Der Regisseur versetzt die Handlung in die 1970er/1980er Jahre, in eine leicht runtergekommene Vorstadt-Bungalow-Siedlung, wo neben den großen Glasschiebetüren die Grillgeräte stehen und an den Wäschespinnen die Synthetikwäsche hängt. Es gibt Mobiltelefone, die so groß und schwer sind wie Ziegelsteine. Man erwartet eigentlich, dass eine LP mit Partymusik von James Last aufgelegt wird. Nur mit Alkohol kann man das ertragen: die öden Grillfeste der Nachbarn, vernachlässigte Blumenbänke, weiße Tennissocken an Männerfüßen, langweilige Ehen. Da kommt doch so ein Brief vom abgehalfterten Sir Falstaff, der heute vielleicht von Hartz IV leben würde, gerade recht. Er will sich an die Nachbarinnen ranmachen. Der gleich lautende Brief an beide verrät ihn als notgeilen Schwerenöter, der das Leben noch nicht abgeschrieben hat. Statt in einem Gasthaus sitzt er hier am Beckenrand, dessen Schaumkronen ahnen lassen, dass der Pool lange keine Reinigung mehr erfahren hat. À la Ballermann flößt er sich per Schlauch den Alkohol ein und singt dazu sein Trinklied: „Als Büblein klein an der Mutterbrust“. Später kommt er angeranzt, wie er ist, im fettigem Feinripp-Unterhemd und mit überhängendem Schmierbauch, bauchnabelfrei und in zu kurzen Hosen zu den vorgespielten Rendezvous der Frauen. (Réne Papes Schwabbelbauch ist natürlich ein „fleischiger Fettanzug-Überzieher“. Bei der Premierenfeier hinterher war er wieder schlank.)

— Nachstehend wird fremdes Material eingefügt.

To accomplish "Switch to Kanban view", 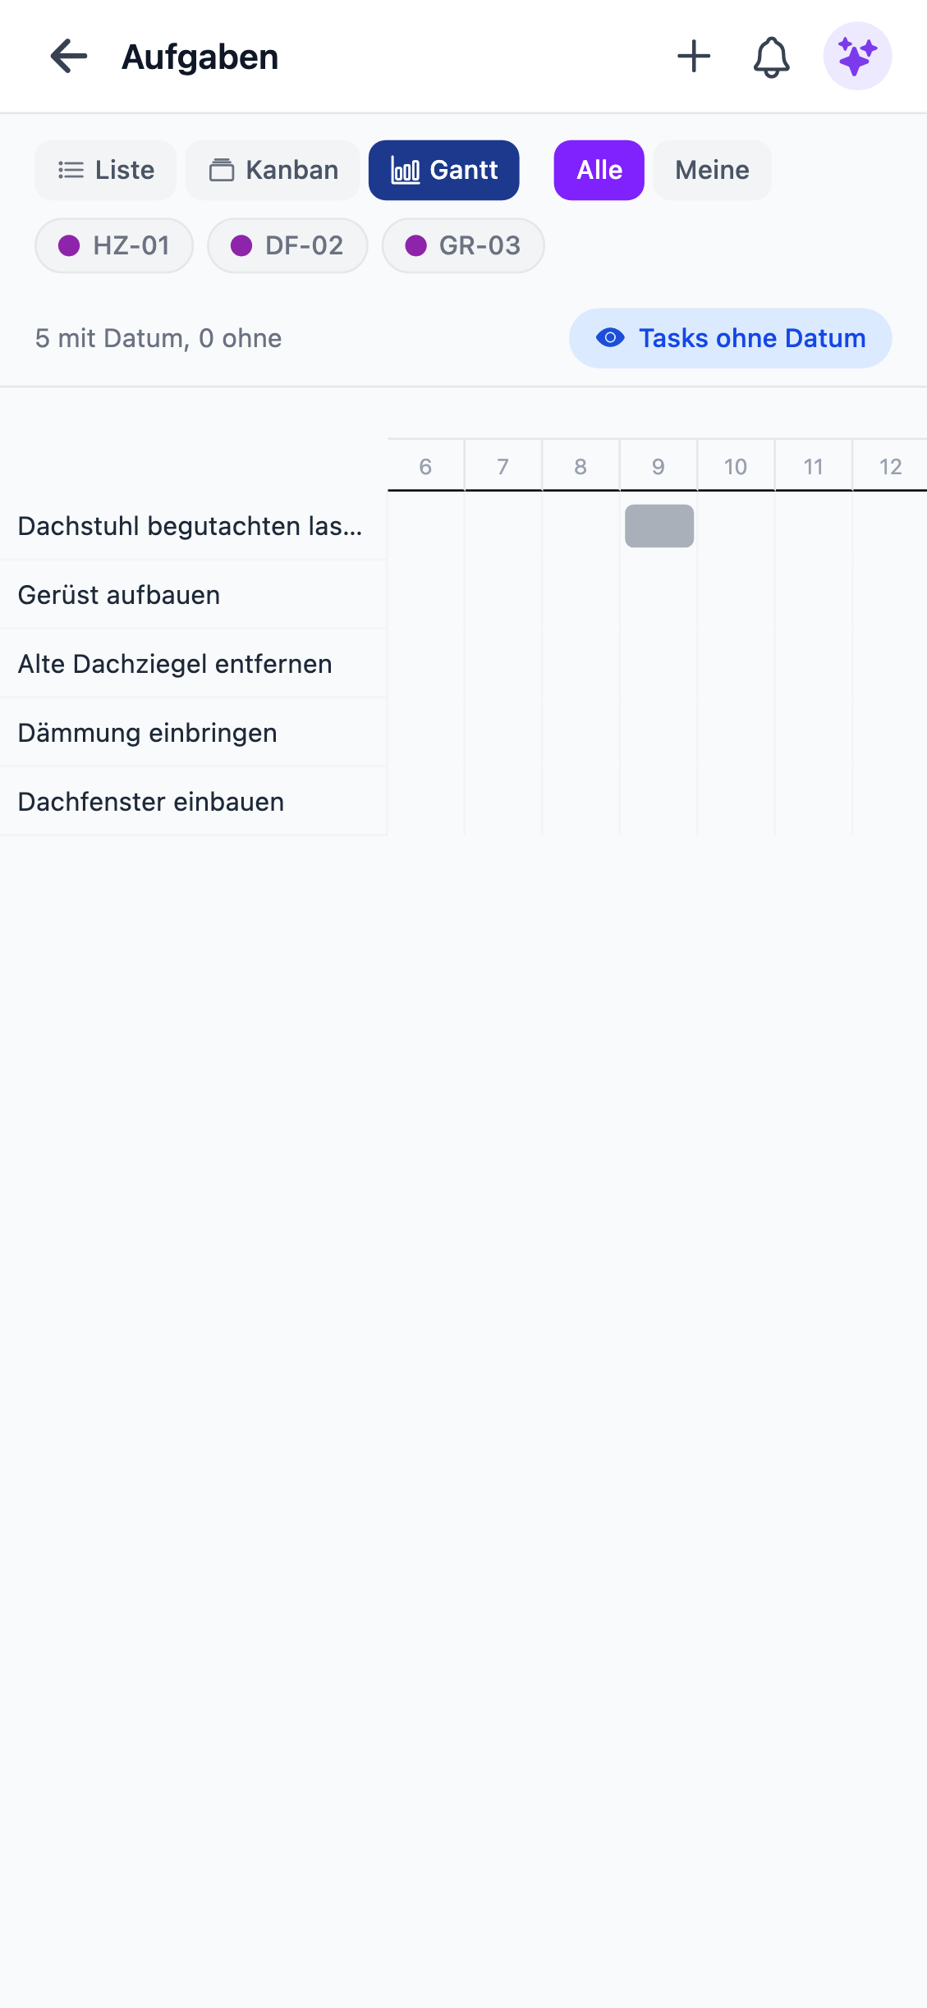I will [x=273, y=170].
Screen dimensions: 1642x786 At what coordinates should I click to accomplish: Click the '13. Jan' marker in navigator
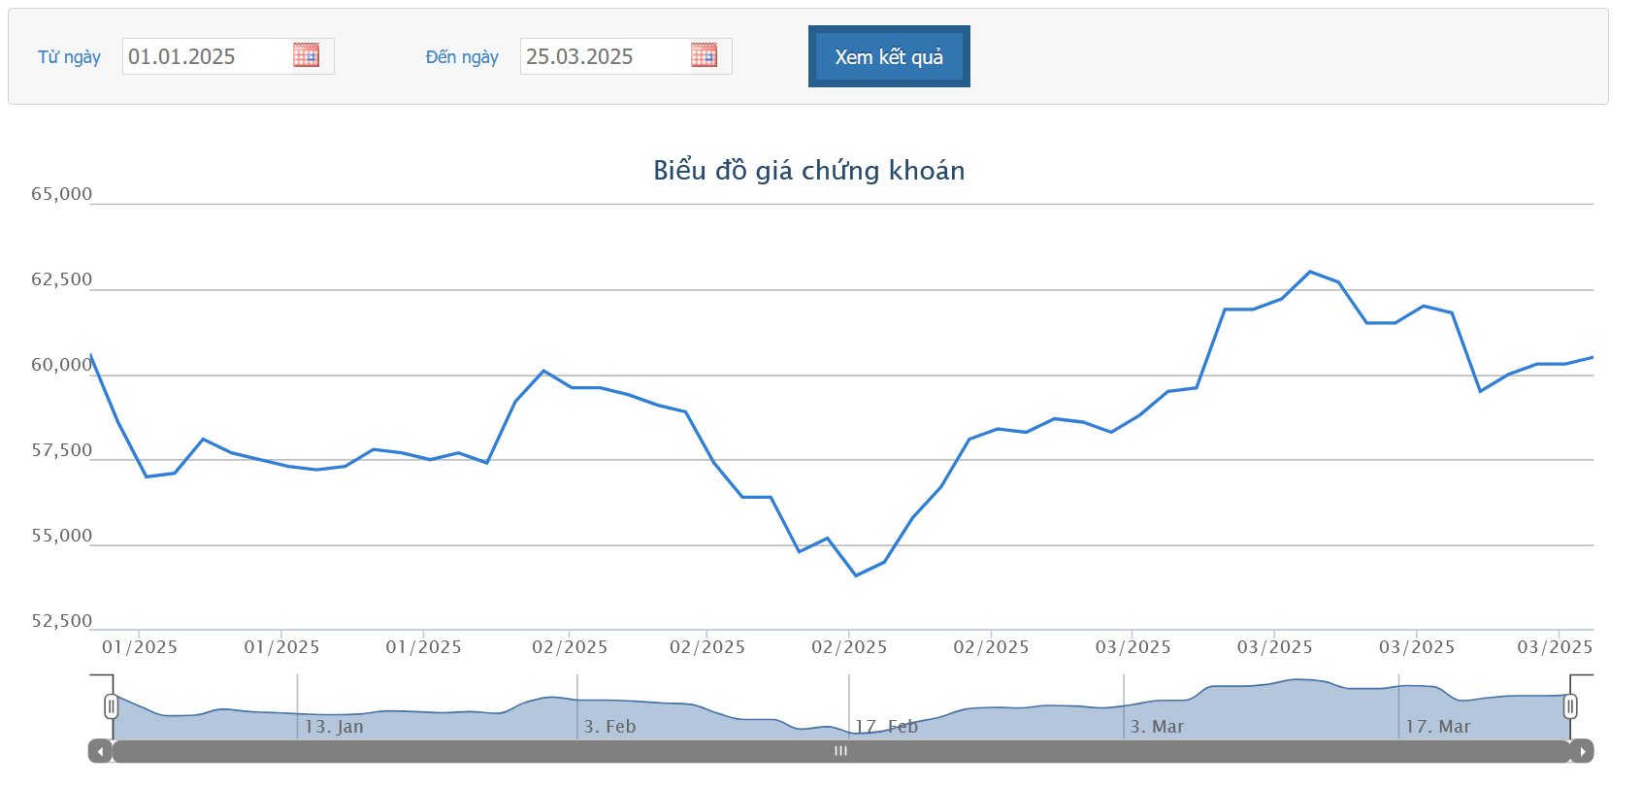click(x=334, y=727)
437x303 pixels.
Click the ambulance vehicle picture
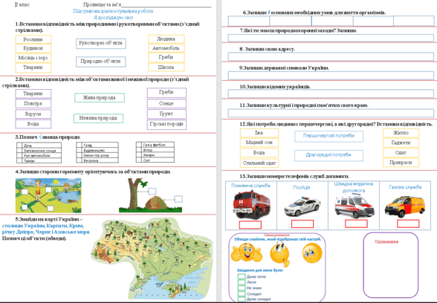click(355, 206)
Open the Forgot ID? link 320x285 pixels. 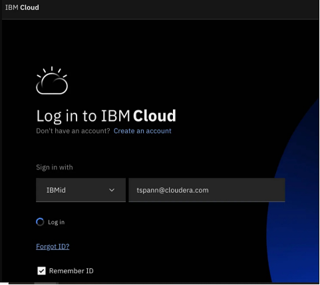coord(53,246)
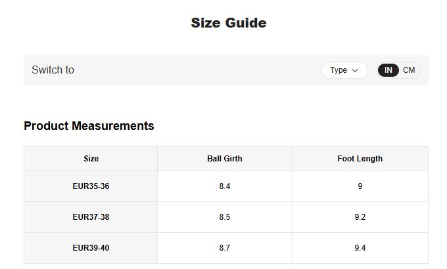Viewport: 447px width, 269px height.
Task: Click Ball Girth value 8.7
Action: (225, 248)
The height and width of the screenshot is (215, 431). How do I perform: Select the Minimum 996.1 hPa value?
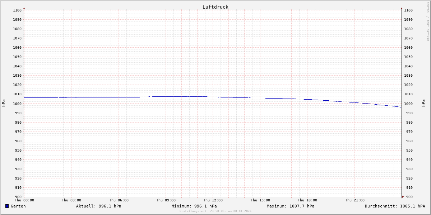coord(194,206)
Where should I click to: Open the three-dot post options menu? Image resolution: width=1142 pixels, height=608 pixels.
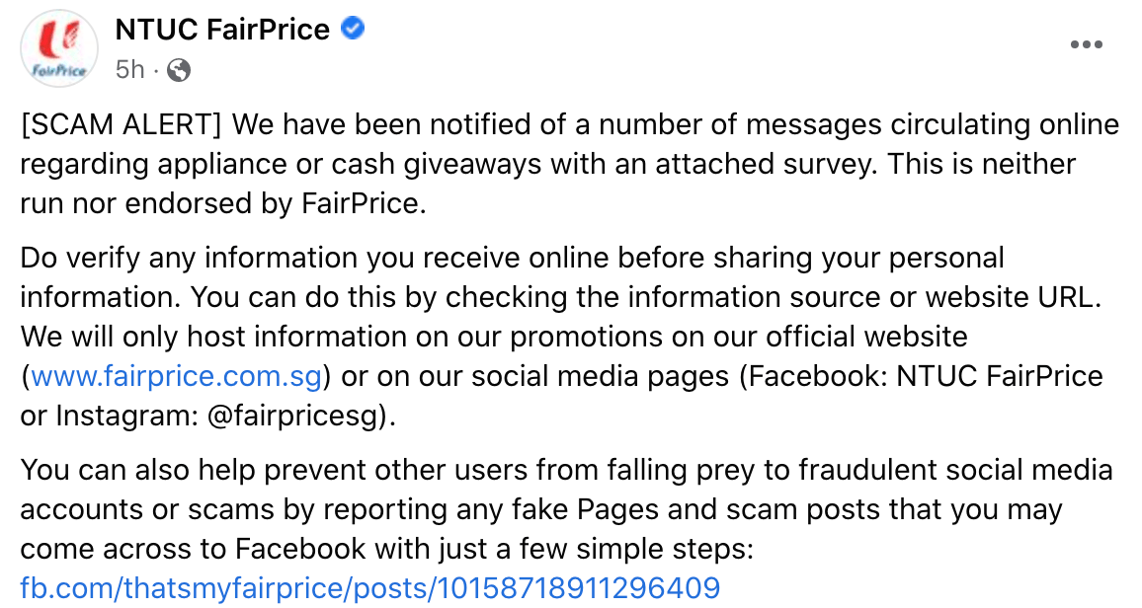(x=1087, y=45)
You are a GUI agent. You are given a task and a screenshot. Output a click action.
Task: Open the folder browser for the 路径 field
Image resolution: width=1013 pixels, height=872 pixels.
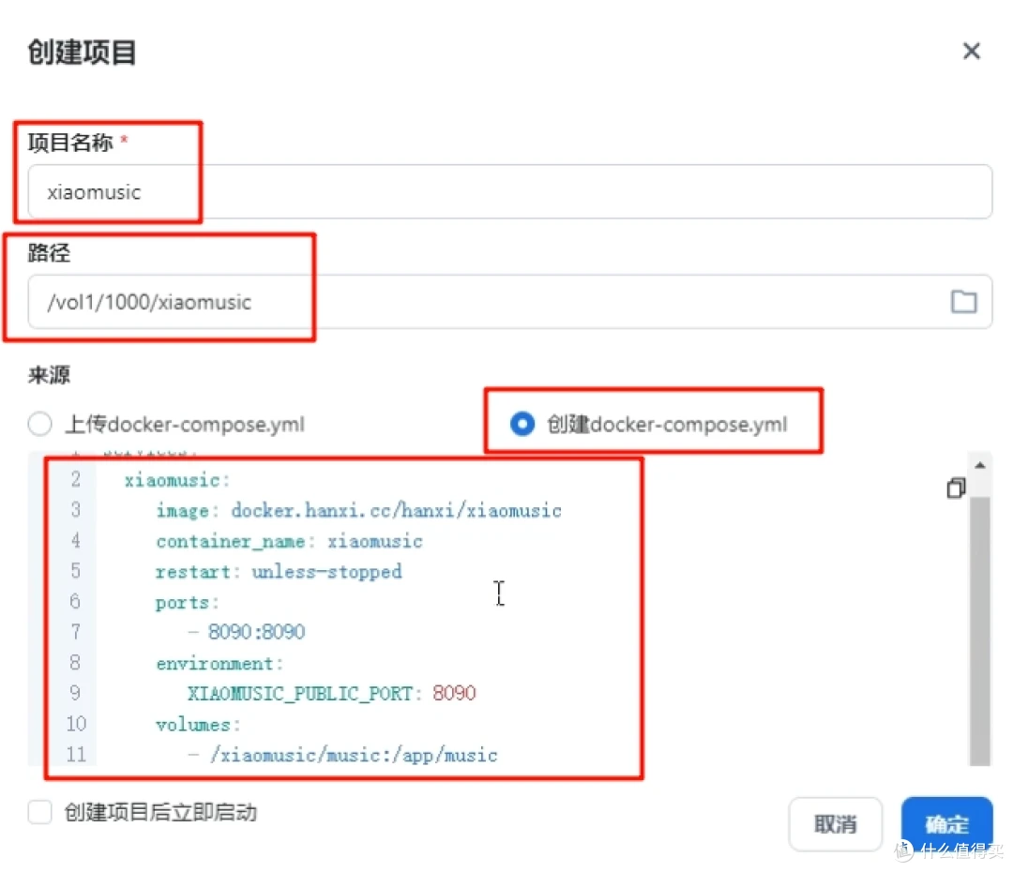tap(964, 301)
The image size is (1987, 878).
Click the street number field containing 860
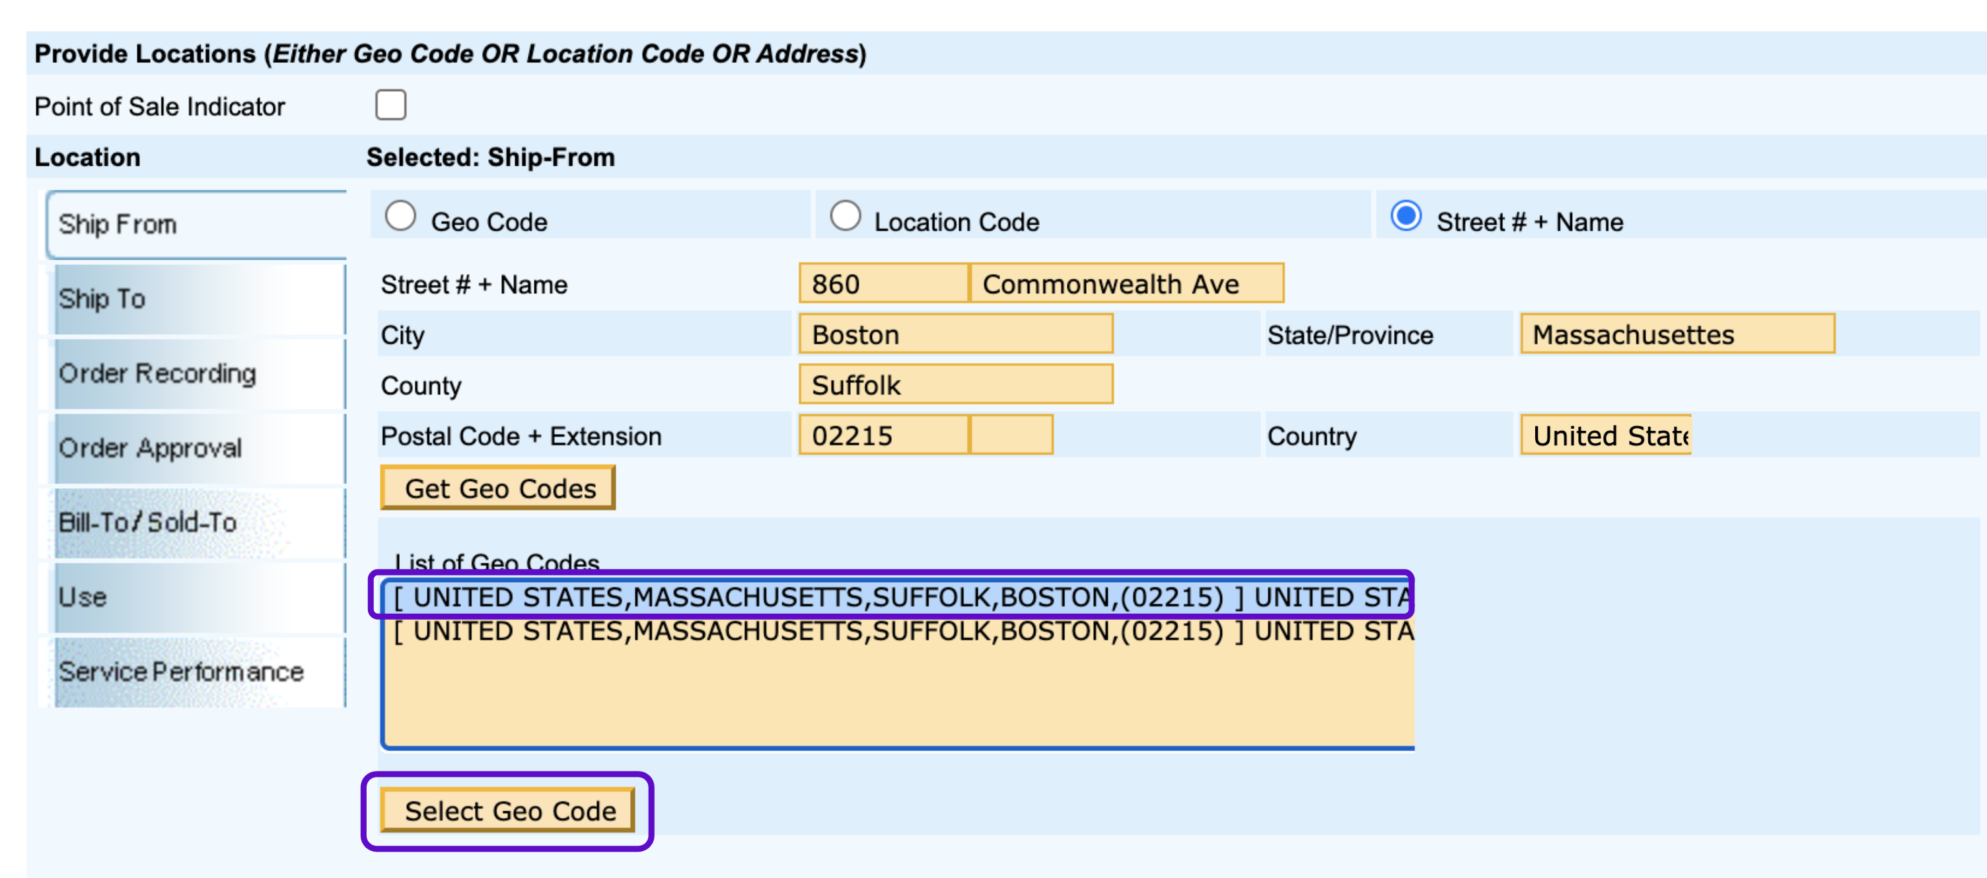882,284
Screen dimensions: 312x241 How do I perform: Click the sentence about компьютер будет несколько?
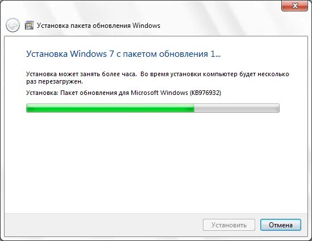click(x=215, y=74)
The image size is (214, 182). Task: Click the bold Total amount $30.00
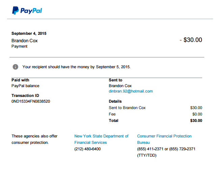[x=196, y=121]
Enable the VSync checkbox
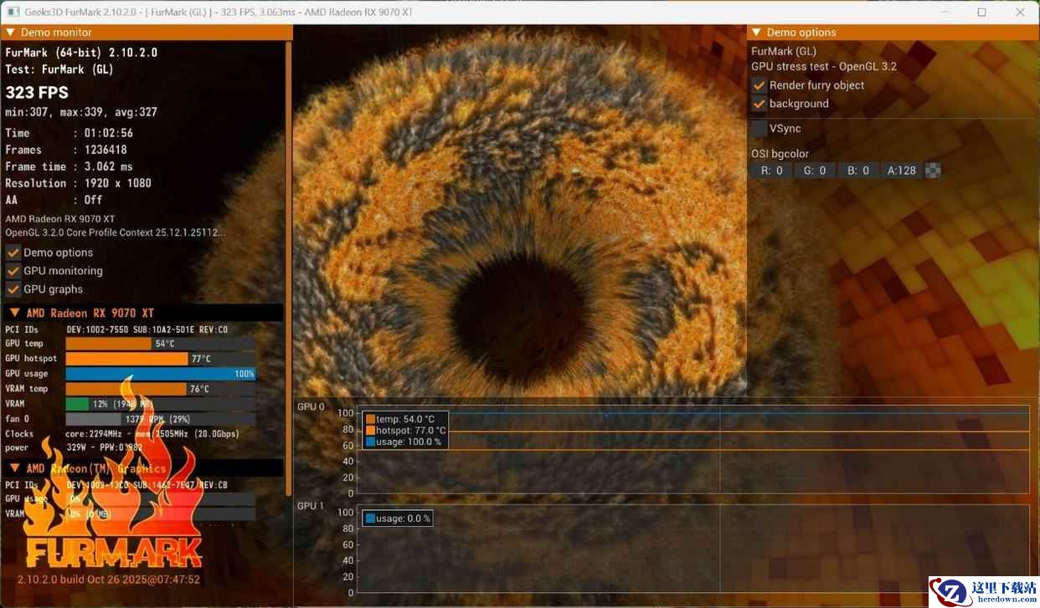The width and height of the screenshot is (1040, 608). pos(759,129)
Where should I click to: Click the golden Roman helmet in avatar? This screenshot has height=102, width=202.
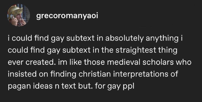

Und wie war Mandy? Sehr komödiantisch, hoch präsent als weibliche Hauptfigur, höhensicher in ihren Koloraturen, ein Ohrenschmaus – und mit dickem Bauch, auf dem immer gezeigt wurde. Statt des billigen Schaumweines greift sie zur Gewürzgurke, ggf. auch mal mit Sprühsahne verfeinert. Sie darf sich öfter in die Plastikstühle fallen lassen. Und am Ende der Oper setzen die Wehen ein. Der Vater (Ist er wirklich der Vater?) wird ohnmächtig. Der Vorhang fällt.
Eine Dame aus dem Publikum fragte sich: Ist die Frau Fluth etwa wirklich schwanger? Die Antwort: Ja, in gut zwei Monaten wird Mandy ihr 2.Kind erwarten.

Die nächsten Vorstellungen in der Staatsoper Berlin: SA 05.10., MI 09.10., FR 11.10., SO 13.10., SA 19.10. (Es gibt noch einige Karten) und dann noch 4x in der Saison 2020/21.